Skip to content

Discourse Parsers Details

bsharpataz edited this page Nov 27, 2017 · 7 revisions

How to regenerate the discourse models

Note: this is of limited utility to regular users; but it might be useful to developers interested in modifying (i.e., retraining) the discourse parsers.

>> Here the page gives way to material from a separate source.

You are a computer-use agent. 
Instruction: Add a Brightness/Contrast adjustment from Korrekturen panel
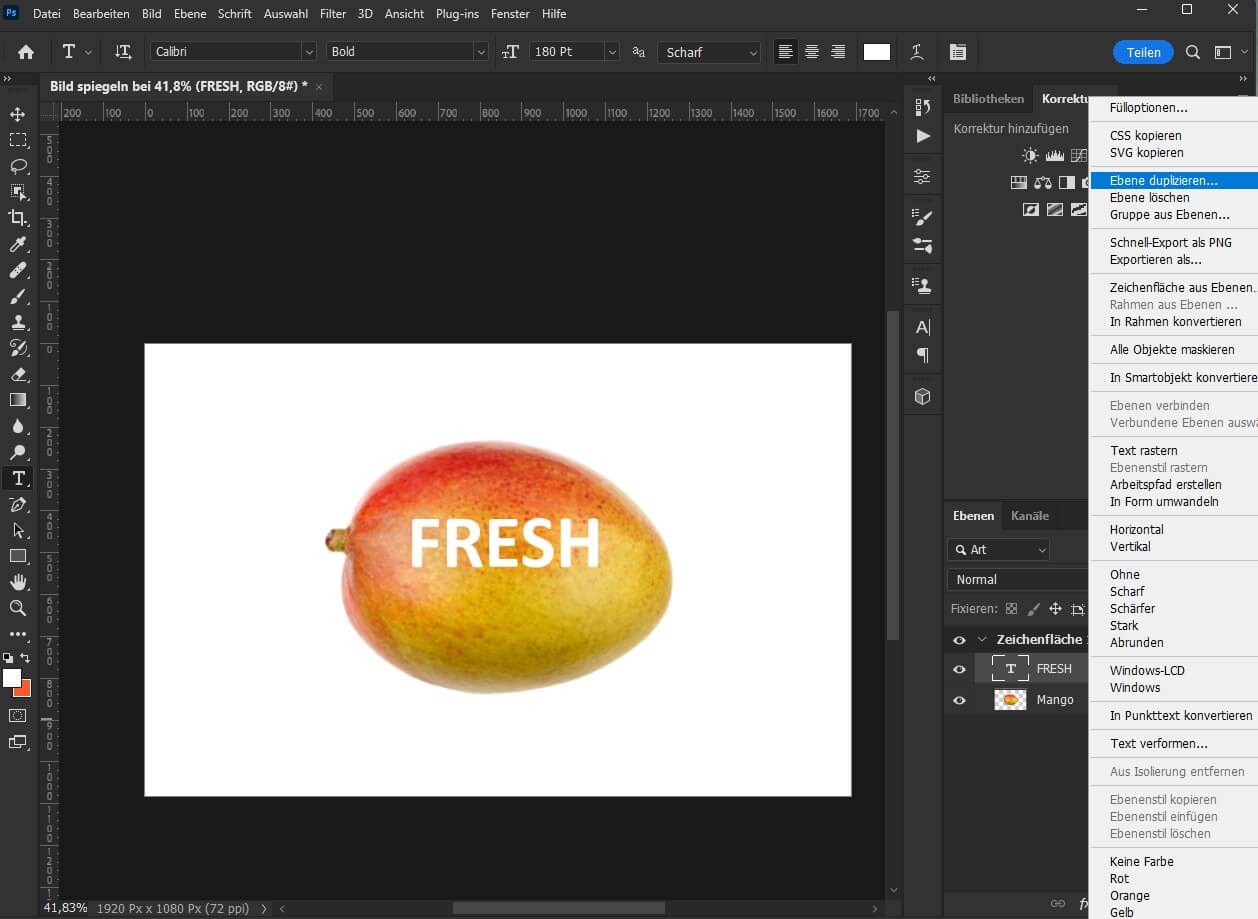click(1029, 155)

To regenerate the constituent-syntax model, run this command:

    sbt 'run-main org.clulab.discourse.rstparser.RSTParserMain -train /data/nlp/corpora/RST_cached_preprocessing/rst_train -model model.const.rst.gz'

This will generate the model file, model.const.rst.gz, in the current directory. To evaluate, move model.const.rst.gz to main/src/main/resources/. and run:

    sbt 'run-main org.clulab.discourse.rstparser.RSTParserMain -test /data/nlp/corpora/RST_cached_preprocessing/rst_test -model model.const.rst.gz'

To regenerate the dependency-syntax model, run this command:

    sbt 'run-main org.clulab.discourse.rstparser.RSTParserMain -train /data/nlp/corpora/RST_cached_preprocessing/rst_train -model model.dep.rst.gz -dep'

Similarly, this command generates the model that uses only dependency information: model.dep.rst.gz, in the current directory. To evaluate, move model.dep.rst.gz to main/src/main/resources/. and run:

    sbt 'run-main org.clulab.discourse.rstparser.RSTParserMain -test /data/nlp/corpora/RST_cached_preprocessing/rst_test -model model.dep.rst.gz -dep'

Note that the latter dependency-based model is both faster and more accurate than the former constituent-based one.